Sometimes caregivers have to step in to provide transportation for people who face mobility challenges, whether they are full-time users of wheelchairs, get around with walkers, use a cane, or merely are a bit stiff and grateful for a hand.
For many older adults and people with disabilities, the simple act of getting into or out of a vehicle can be “quite difficult,” says John Schall, chief executive of the nonprofit Caregivers Action Network.
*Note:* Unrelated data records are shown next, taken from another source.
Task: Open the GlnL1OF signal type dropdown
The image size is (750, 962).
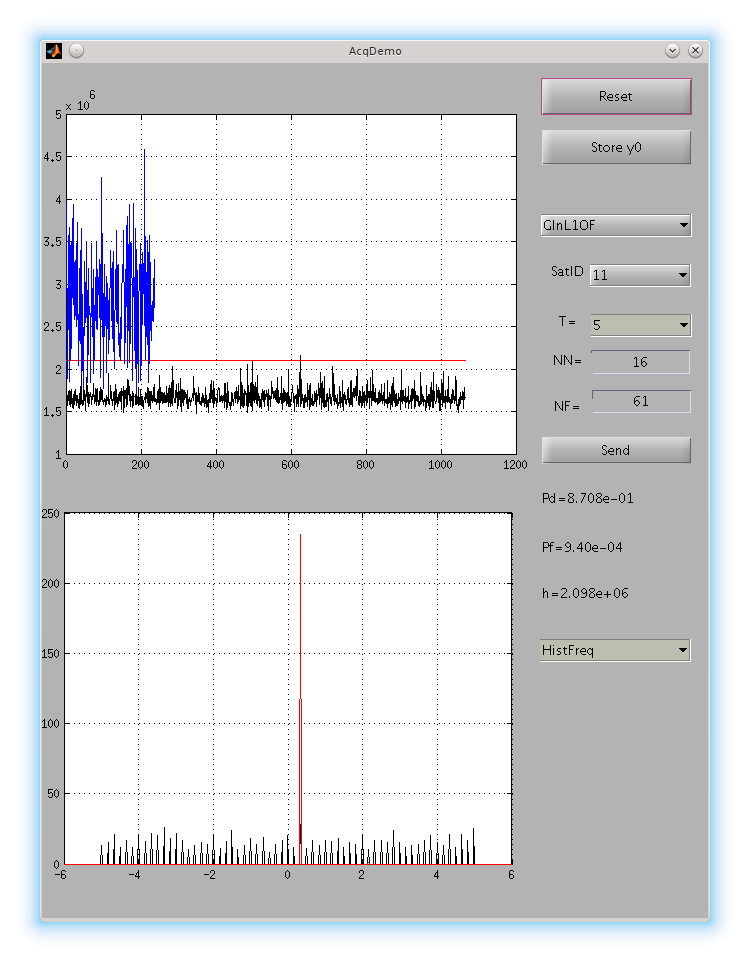Action: [x=615, y=226]
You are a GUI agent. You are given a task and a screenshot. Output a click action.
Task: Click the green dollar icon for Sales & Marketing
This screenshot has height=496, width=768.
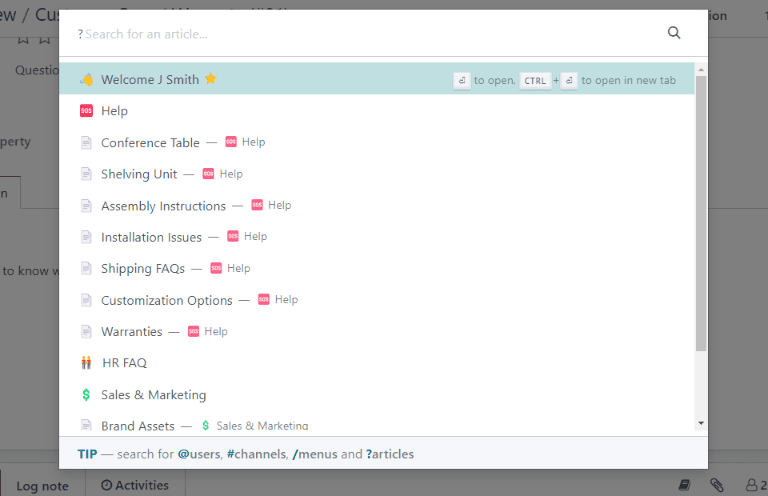point(86,395)
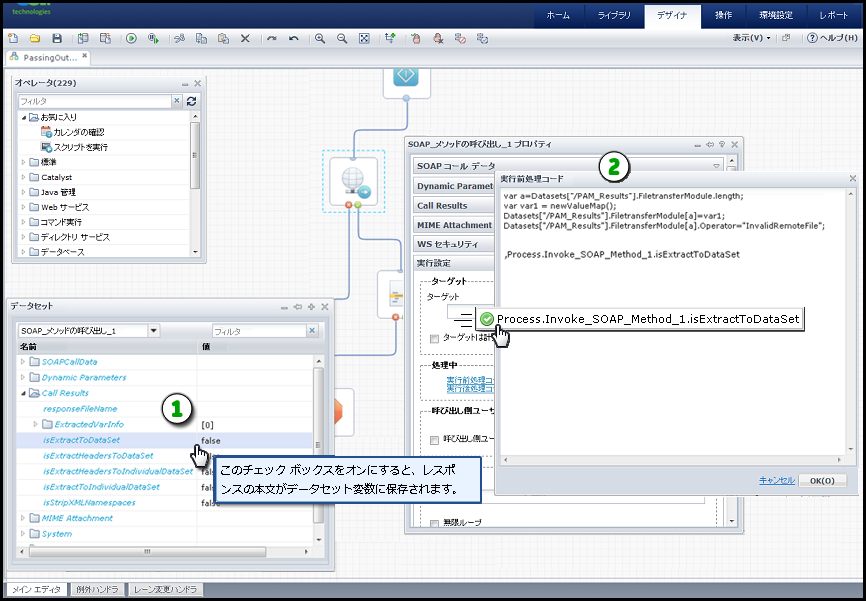
Task: Click the Save icon in the toolbar
Action: (57, 38)
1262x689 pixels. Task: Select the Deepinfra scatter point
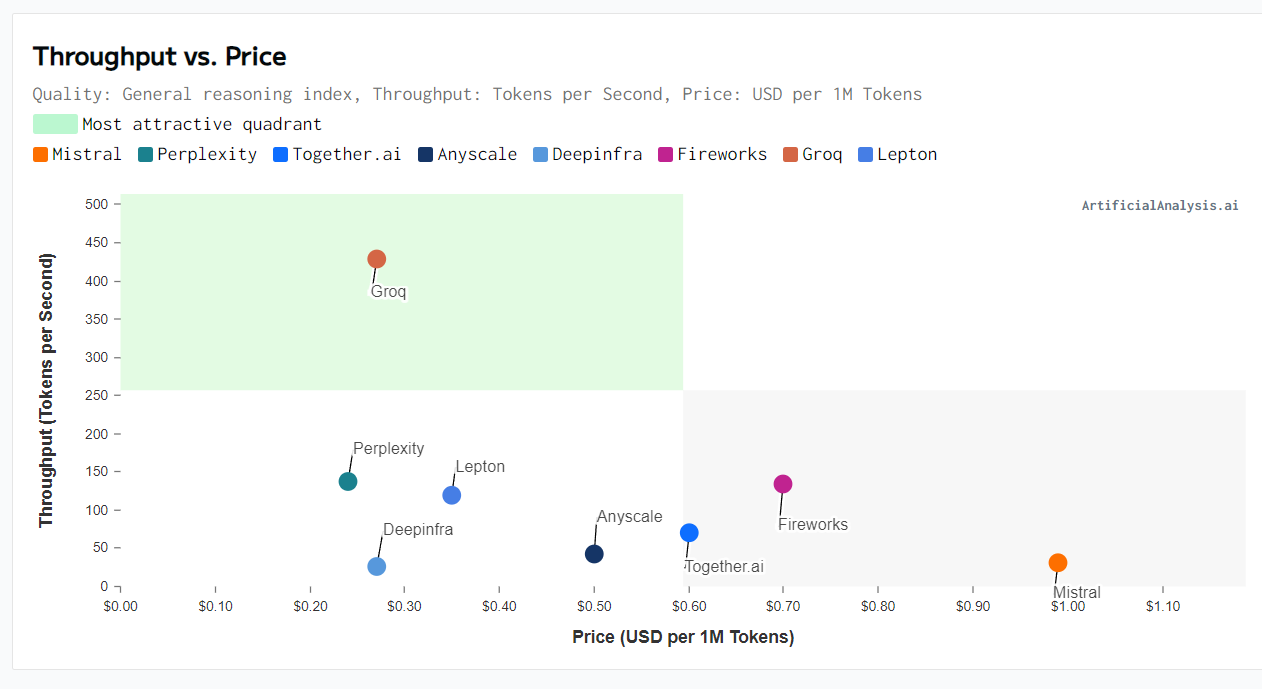tap(377, 566)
He notes the strain that can come with “turning the body to get the legs out, then leaning on the door handle for balance, and getting away from the car” into a wheelchair or walker.
The good news is that several devices easily found in stores and online can considerably ease that strain for people with mobility problems, and for their caregivers.
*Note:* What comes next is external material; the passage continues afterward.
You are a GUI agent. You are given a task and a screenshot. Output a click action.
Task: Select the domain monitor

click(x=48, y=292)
These portable, inexpensive tools are “a good starting point” for making cars more accessible, although users might eventually need to graduate to more permanent solutions, says Cassy Churchill of Winamac, Indiana-based BraunAbility, which makes and sells a range of mobility equipment and modified vehicles.
An occupational therapist can help you find the safest and most appropriate gear to help your loved one, she adds.
The lowdown: Also known as a grab bar or Handybar (in the popular version sold online by mobility products company Stander, this is a small, lightweight, L-shaped device that serves as a portable support for getting into and out of a vehicle.
The shorter portion of the “L” shoves down into the U-shaped latch attached to the doorjamb on most cars. The longer, padded portion sticks out at a right angle, providing a grab handle to help a person rise from or lower into a seat. Remove and stow the bar to close the door.
Small enough to fit into a coat pocket or purse, the assist bar easily can be carried from car to car and used on either side of a vehicle. Some brands have tiny flashlights built into the handle; others have key compartments.
Typically, the bars are designed with seat belt cutters and glass breakers to get out of a car in emergencies.
Be aware: When not in use, the bar “needs to be secure inside the car,” says Elin Schold Davis, coordinator of the Older Driver Initiative Project at the American Occupational Therapy Association. “It weighs enough that if you’re in a crash you don’t want it flying around. Put it in the center console or tucked away.”
Price: $10 to $30, depending on brand and seller.
The lowdown: Often called car caddies, support straps or transfer straps, these devices can be strapped around the frame of a front-door window, dangling a wide handle users grasp and pull on to rise out of the vehicle after first turning to the side to face out the door.